А вечера? Воскресенья?

Разговор о досуге моряков запомнился надолго. Происходил он с… назовем этого человека хотя бы товарищ Н. Настоящей фамилии я не приведу потому, что впечатления мои субъективны, я не имею права судить в целом о его работе. Да и не исправит товарища Н. никакая критика, поздно меняться, пора уходить. Тем более, пенсионный возраст наступил.

До Двадцатого съезда партии товарищ Н. занимал очень высокий пост. Потом — пониже, потом еще ниже. Нынешнюю должность свою так, как она указана в штатном расписании, он даже называть не хочет, считая ее для себя недостойной. Однако от него зависит еще многое, в том числе и досуг моряков после честной, напряженной работы.

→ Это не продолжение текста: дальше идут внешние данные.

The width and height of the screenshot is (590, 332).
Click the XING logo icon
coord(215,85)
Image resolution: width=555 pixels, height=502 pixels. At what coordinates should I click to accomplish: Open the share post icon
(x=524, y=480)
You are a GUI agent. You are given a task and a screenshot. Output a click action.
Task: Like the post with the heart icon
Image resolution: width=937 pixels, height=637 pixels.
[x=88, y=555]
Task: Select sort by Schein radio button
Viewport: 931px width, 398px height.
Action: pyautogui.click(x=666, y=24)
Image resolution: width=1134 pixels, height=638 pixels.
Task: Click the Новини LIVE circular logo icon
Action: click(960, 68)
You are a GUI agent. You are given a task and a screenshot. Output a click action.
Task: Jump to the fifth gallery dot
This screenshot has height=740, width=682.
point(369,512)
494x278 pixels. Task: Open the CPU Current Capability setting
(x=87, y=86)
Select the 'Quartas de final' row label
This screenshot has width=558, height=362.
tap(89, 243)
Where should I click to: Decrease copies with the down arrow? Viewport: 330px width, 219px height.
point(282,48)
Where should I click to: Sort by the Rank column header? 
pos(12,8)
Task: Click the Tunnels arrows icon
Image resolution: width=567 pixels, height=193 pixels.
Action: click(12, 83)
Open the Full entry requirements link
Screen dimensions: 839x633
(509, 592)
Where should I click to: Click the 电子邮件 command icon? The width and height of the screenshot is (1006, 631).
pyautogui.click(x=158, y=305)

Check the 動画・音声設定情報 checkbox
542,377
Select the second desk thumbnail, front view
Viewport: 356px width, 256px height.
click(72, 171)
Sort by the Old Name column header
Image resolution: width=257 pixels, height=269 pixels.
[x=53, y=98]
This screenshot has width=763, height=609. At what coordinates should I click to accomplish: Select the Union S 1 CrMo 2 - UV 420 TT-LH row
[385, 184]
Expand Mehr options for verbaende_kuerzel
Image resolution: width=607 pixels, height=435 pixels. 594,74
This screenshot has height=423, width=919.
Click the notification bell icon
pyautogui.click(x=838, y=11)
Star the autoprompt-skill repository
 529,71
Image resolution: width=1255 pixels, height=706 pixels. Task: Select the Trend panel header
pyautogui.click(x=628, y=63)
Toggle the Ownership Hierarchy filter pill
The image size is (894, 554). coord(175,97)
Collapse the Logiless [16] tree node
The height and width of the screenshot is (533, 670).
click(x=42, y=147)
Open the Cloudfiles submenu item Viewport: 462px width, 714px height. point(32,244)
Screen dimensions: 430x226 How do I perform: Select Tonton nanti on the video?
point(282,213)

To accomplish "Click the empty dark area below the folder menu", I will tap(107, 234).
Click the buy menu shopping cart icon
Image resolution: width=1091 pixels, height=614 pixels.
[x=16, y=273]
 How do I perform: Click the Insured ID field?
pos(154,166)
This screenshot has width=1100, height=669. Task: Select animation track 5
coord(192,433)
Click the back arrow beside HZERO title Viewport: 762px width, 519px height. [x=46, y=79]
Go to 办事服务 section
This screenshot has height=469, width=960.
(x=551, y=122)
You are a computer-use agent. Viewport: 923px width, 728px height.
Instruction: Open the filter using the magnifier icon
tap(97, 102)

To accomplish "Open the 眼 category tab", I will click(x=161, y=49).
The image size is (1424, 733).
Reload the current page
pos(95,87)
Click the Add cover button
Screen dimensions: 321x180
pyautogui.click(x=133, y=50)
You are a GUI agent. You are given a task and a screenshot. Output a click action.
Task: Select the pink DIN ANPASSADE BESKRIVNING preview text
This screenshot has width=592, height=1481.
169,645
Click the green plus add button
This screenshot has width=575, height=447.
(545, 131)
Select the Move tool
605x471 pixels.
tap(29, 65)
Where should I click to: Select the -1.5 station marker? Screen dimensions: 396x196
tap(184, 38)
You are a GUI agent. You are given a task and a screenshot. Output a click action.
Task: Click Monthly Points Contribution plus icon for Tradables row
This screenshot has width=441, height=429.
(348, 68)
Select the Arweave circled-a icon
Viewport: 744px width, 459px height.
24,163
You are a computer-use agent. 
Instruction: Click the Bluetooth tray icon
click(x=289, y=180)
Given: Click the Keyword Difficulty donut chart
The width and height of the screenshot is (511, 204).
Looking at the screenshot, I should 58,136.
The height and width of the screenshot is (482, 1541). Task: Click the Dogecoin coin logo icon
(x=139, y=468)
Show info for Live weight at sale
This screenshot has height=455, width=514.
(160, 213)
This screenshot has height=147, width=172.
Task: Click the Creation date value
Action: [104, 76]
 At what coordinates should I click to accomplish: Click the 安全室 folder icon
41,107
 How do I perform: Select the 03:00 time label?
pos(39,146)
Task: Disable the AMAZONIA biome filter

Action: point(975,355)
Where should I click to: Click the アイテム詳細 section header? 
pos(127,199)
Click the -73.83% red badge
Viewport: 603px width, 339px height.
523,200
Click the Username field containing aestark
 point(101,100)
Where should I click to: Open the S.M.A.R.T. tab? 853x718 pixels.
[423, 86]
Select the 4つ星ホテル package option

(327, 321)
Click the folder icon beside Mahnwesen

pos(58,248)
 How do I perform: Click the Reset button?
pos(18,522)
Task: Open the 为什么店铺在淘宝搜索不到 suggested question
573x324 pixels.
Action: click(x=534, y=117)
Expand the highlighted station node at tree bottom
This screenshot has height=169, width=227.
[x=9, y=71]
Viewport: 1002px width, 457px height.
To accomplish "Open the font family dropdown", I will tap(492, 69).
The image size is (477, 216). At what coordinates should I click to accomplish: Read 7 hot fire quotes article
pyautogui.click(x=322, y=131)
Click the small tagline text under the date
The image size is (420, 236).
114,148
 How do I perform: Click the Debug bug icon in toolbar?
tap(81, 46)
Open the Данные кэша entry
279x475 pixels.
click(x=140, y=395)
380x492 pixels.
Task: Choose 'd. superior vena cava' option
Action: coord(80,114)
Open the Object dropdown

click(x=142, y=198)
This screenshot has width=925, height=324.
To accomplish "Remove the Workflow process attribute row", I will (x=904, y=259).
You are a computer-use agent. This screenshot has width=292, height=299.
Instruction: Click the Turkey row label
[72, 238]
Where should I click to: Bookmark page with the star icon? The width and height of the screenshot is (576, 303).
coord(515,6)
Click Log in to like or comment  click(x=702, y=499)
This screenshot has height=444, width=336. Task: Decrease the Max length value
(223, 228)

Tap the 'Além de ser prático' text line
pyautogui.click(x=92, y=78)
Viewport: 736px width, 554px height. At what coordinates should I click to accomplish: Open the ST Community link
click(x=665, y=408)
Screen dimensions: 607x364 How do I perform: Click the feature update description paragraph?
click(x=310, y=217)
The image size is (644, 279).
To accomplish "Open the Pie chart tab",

— Город посмотреть? — Товарищ Н. поднял на меня небольшие водянистые глаза. По первому впечатлению они были суровыми, но где-то в глубине таилась грусть и неуверенность. — А чего им, — под «ними» подразумевались мотористы, матросы, механики, штурманы, — по улицам шататься? Вышел, купил, что надо, и иди обратно на судно, отдыхай.

— Да, но… — хотел возразить Петр Петрович.

— В «козла» забить, — продолжал товарищ Н., даже не повернув головы в сторону капитана. — Перетягивание каната тоже занятие хорошее, традиционное, морское, хе, хе, хе…

Двадцать, ну, пусть тридцать лет назад этот человек был рабочим или крестьянским пареньком — компанейским, веселым, умным, его любили, уважали товарищи, отличив среди других, поручив ему ответственное дело. Почему же теперь передо мной сидит холеный барин — до мозга костей, до самой затаенной мысли?! Невеселые думы не оставляли меня. Откуда это? Кто научил его выдержать посетителя четверть минуты перед своим столом, а потом предлагать садиться? У кого подсмотрел он небрежно величавые движения, манеру не замечать собеседника, перебивать других на полуслове? Где услышал, когда позаимствовал презрительное «они» о своих товарищах? Как возникла в сознании трещина, которая разверзлась пропастью, отделив славного паренька-комсомольца от сегодняшнего хама и вельможи?! Мы много думаем и много делаем в области идеологического воспитания. Правильно! Чуждые нам влияния порой принимают самую разнообразную форму, но в любом виде вредят нам.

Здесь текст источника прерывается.